I'd leave them to it and go off for a break on my own but I am the queen of sulks.

Fairenuff Tue 13-May-14 16:46:25

Firstly tell him that if he wants to cancel that's up to him. If he decides not to cancel but insists on taking SIL, then just tell him you're not going.

SATSmadness Tue 13-May-14 16:47:49

Would it be pertinent of me to ask why SIL has no-one to go on holiday with and therefore wishes to holiday with her brother and his young family ?

I would not tolerate this at all.

It's not just that he thinks it's O.K. It's that he didn't even consult you.

It smacks of "I'm taking the wife and kids on holiday this year, oh and anyone else I feel like asking to come along too".

YouTheCat Tue 13-May-14 16:47:54

Let him and his precious sister go on holiday and take the kids with them.

Then you get a whole week where the house won't get untidy. You can drink wine.
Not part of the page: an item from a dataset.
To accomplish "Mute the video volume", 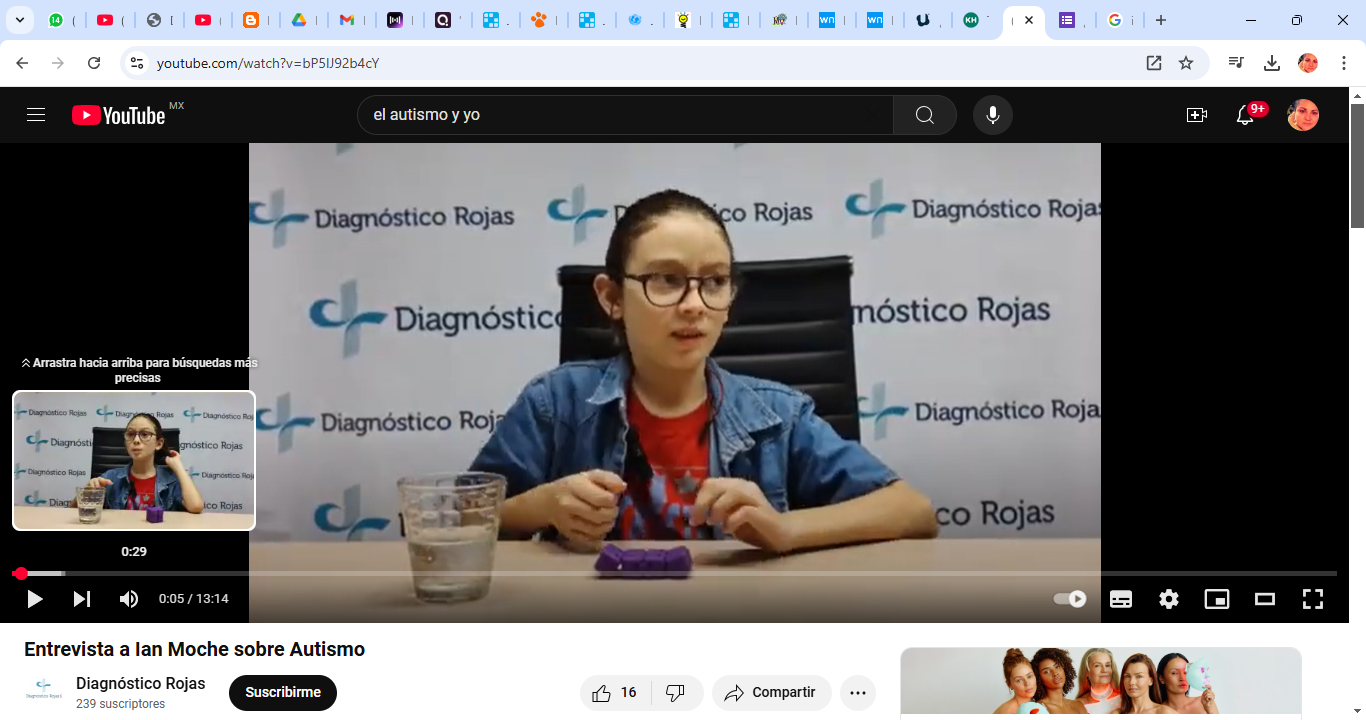I will (129, 599).
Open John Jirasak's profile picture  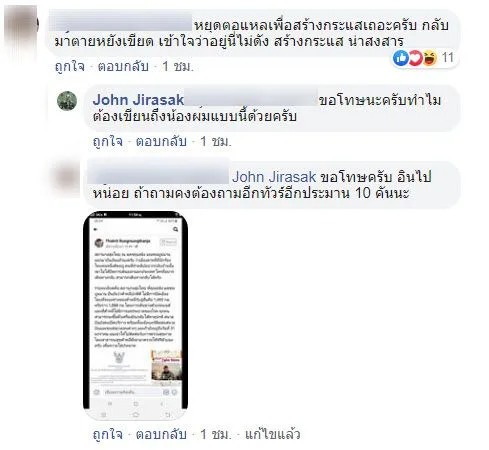(67, 101)
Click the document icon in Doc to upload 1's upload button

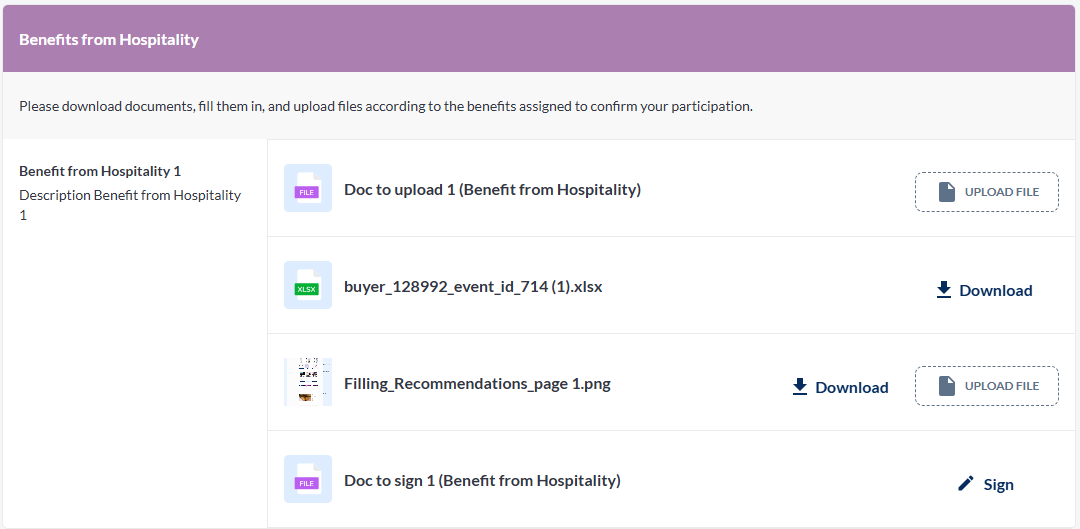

You can have as many uninterrupted baths as you like and you can eat all your favourite foods without having to cook for a family.

Everyone wins. wink

Chottie Tue 13-May-14 16:50:15

Why?!?!? I can't believe he did this!!!

Perhaps you need to let SiL come on the holiday and when she turns into drama queen diva, do not try to smooth things over. Leave him and his sis to it. Shrug your shoulders, say your sis, your problem and take your DC out for the day.

BitterAndOnlySlightlyTwisted Tue 13-May-14 16:51:00

He's hit the roof because he's got to go back and uninvite his sister. Well, that's just too bad. It's not even as if the last time she tagged along it was all sweetness and light, was it? If you haven't brought that up yet, you should do so at the earliest opportunity

I'd definitely call his bluff and tell him that it's hols with only your kids or it's no holiday at all. I'd be quite happy to threaten to go away with just the kids if he won't give in on this one.

He's been a twat

I would be bloody seething and would refuse to go, tell him to cancel and see if he goes through with it.

Why on earth did he see fit to invite her, twat!

MellowAutumn Tue 13-May-14 16:51:59

I would defiantly do as Youthecat says - don't disappoint the kids just let dh and sil 'holiday' together. Win win for me cause I bet SIL is not the hand son help type ;)

Doodleloomoo Tue 13-May-14 16:52:11

I'm a pretty non-confrontational people pleaser, but I too would call his bluff. Tell him that you like his sister (assuming you do) but it was a family holiday you agreed to, and that is all you will agree to still. Let him cancel and then explain to the children.

Has his sister actually booked/paid for anything?

Please don't believe that because you are a sahm you have no say on how family money is spent.

SATSmadness Tue 13-May-14 16:52:30

Perhaps tell him that he and his sister can take the kids away together and you'll have a lovely time at home free of all c/care duties.

Alternatively I'd be telling him that if he can't see why this is totally not on, you'll see him next in counselling. Ask him to move out for a while until you have considered whether you want to continue in a marriage with someone who has so little regard for your feelings.

Does he get on especially well with his sister ?

Why does she have no-one to holiday with ?

SantasLittleMonkeyButler Tue 13-May-14 16:55:46

I am sorely tempted to not even go, he said the children would be disappointed, but I rather spend the week in a caravan with them.

Sod the caravan, let him cancel & then rebook a nice hotel for you & the DCs. After all, he doesn't want the children to be disappointed!

YANBU BTW - this definitely is something that needs talking through first!

MrsKoala Tue 13-May-14 16:56:18

How would he feel if you invited someone from your family? would he mind or would he think the more the merrier?